Friends,
As we are celebrating the conspicuous
consumption holi-day after Thanksgiving, I thought I would introduce you to a
different "Black Friday." On Friday,
November 14, 2014, residents and some local officials of Lee and Chatham
Counties were stunned to learn that Duke Energy planned on dumping millions of
tons of coal ash in old clay mines located there. Chatham and Lee counties are
already targeted for fracking, and now they are being targeted again by dirty
energy. Duke Energy and the North Carolina are touting this as the
"reuse" of coal ash- in truth the plan is establishing coal ash
landfills while not being required to follow many of the requirements that
would be placed on the siting of a municipal solid waste landfill in any North
Carolina county-including requiring local approval. On Friday, November 21, 2014, Duke
Energy's contractor and the owner of the sites, Charah, Inc., submitted
applications to the Division of Waste Management (DWM), and the Division of
Energy, Mines, and Land Resources (DEMLR) to develop the old mines as
"structural fills," On Wednesday,
November 26, 2014 (let's just
call it a Friday news dump being the day before the Thanksgiving holiday) The
North Carolina Department of Environment and Natural Resources (DENR) released
a press statement which said, in part:
"Duke Energy announced Nov. 13 its intentions to reuse coal
ash by shipping some of it from the Riverbend Steam Station in Mount Holly and
the L.V. Sutton Steam Electric Plant in Wilmington to the open-pit clay mines
in Chatham and Lee counties. The utility has also announced plans to reuse some
coal ash at its Asheville Power Plant at an existing lined structural fill
project at the Asheville Regional Airport and to reuse some of the coal ash
from the Dan River facility at an existing lined landfill in Jetersville,
Va."
After reviewing both applications to DEMLR and DWM, the numbers being reported in the media and the press release by DENR don't seem to match up.

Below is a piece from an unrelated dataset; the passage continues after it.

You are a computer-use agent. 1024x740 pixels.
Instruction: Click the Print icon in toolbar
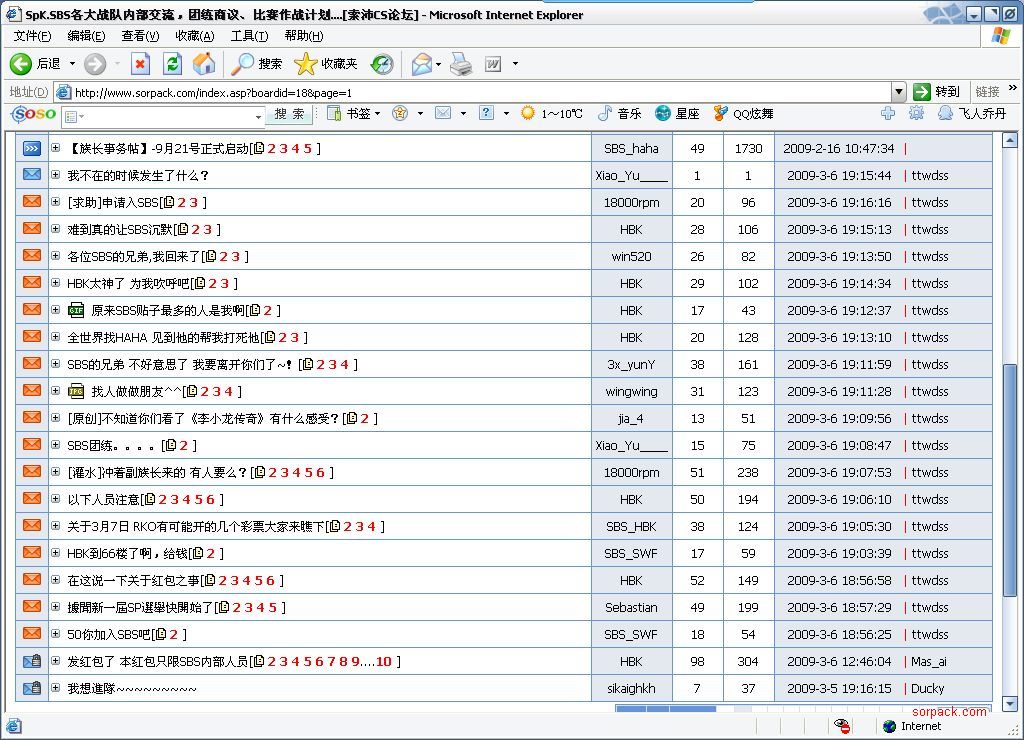coord(460,64)
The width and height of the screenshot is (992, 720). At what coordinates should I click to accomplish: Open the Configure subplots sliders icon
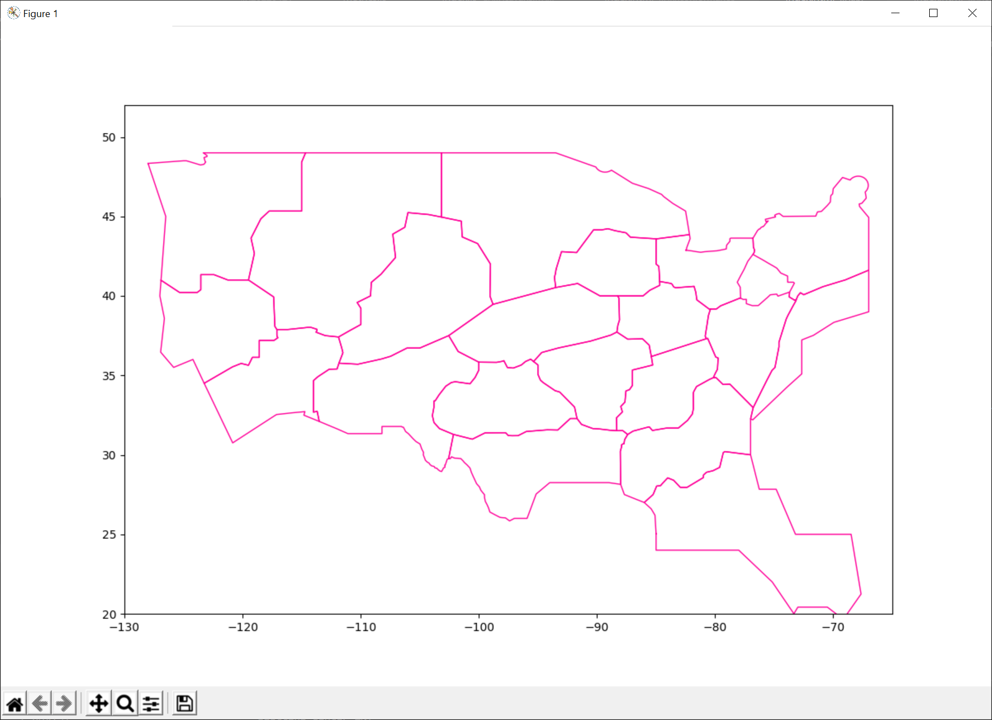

From the permit documents submitted to DENR:
Lee County: DEMLR and DWM Applications
10: Number of years for which the mining
permit is requested.
8,800,000 tons: Quantity of coal ash to be disposed of.
Power Generation Facilities Located in North Carolina and South Carolina: Proposed service areas the coal ash may
come from.
Chatham County: DEMLR and DWM Applications
10: Number of years for which the mining
permit is requested.
12,800,000 tons: Quantity of coal ash to be disposed of.

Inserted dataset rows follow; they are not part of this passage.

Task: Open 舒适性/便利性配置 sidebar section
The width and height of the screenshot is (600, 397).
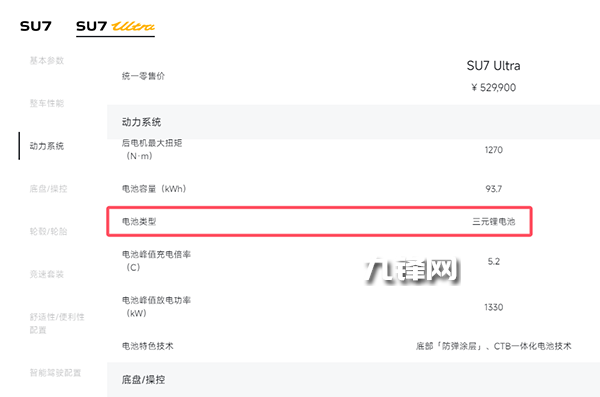Action: pyautogui.click(x=57, y=323)
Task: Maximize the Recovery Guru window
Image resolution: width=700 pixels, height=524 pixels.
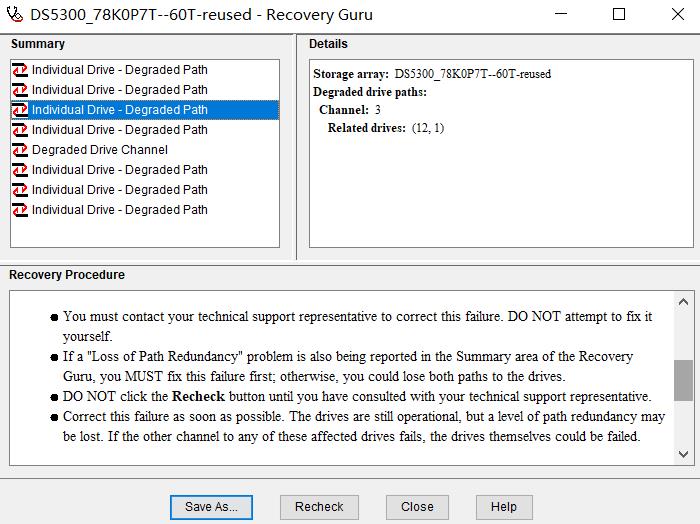Action: (x=619, y=14)
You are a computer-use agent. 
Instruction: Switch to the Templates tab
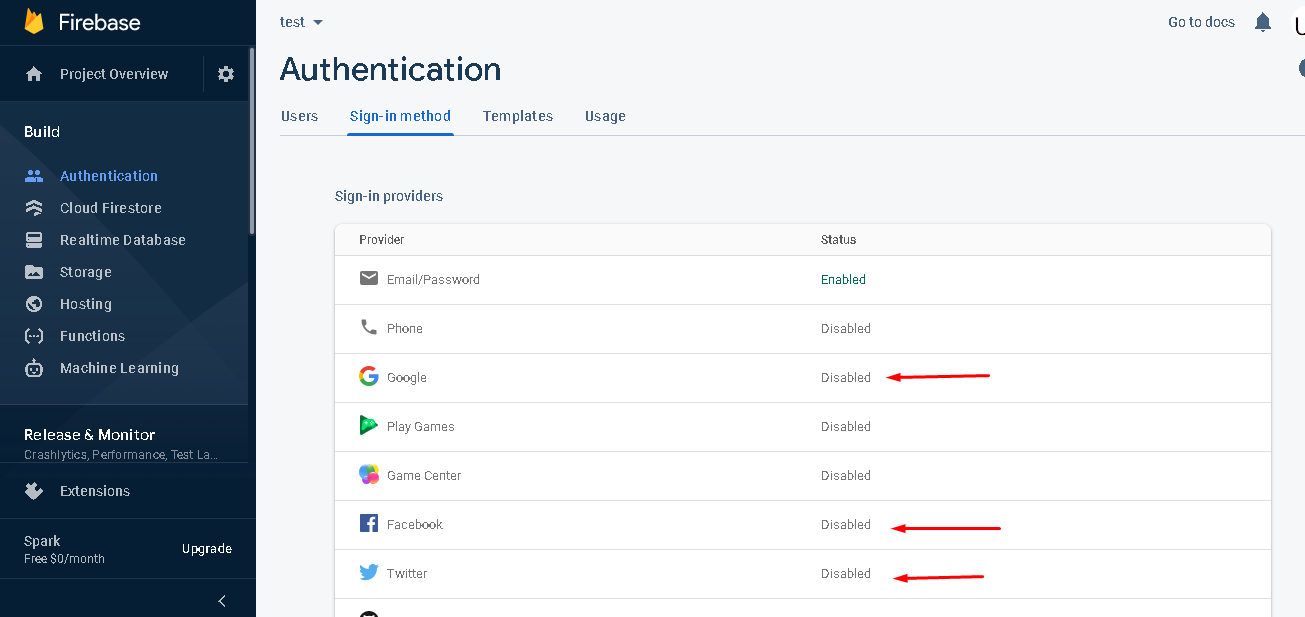[517, 116]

Power Generation Facilities Located in North Carolina and South Carolina: Proposed service areas the coal ash may
come from.
Both the sites raise questions of environmental justice. There are
questions of who knew what and when they knew it. Why the legislation passed
this summer was widely considered dead and came back to life like a zombie.
DENR and Duke may try and use pretty words- but the fact remains that millions
of tons of coal ash-and its liability- are being dumped on Lee and Chatham
counties.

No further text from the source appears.